### Task statement
Leave out the pictures and copy everything else in the records exactly.
········
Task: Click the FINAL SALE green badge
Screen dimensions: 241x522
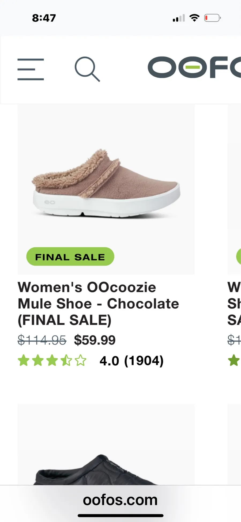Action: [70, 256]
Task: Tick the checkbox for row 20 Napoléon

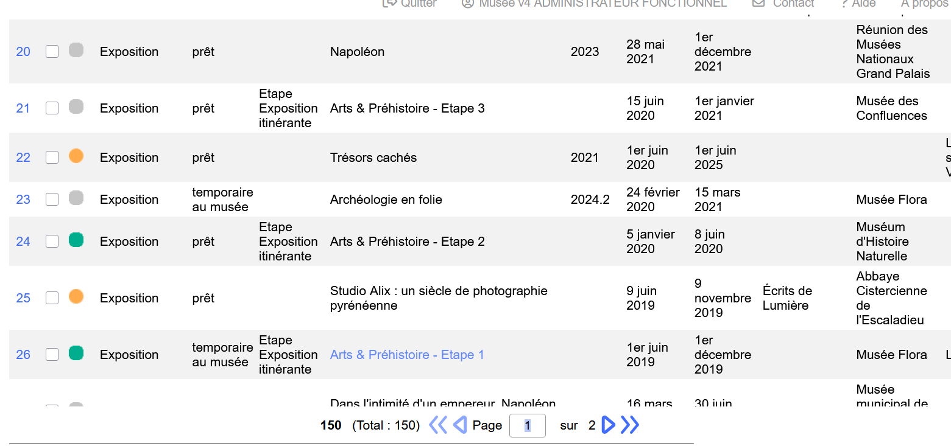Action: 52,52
········
### Task result
Task: Click the FINAL SALE green badge
Screen dimensions: 241x522
Action: [70, 256]
Task: Tick the checkbox for row 20 Napoléon

Action: 52,52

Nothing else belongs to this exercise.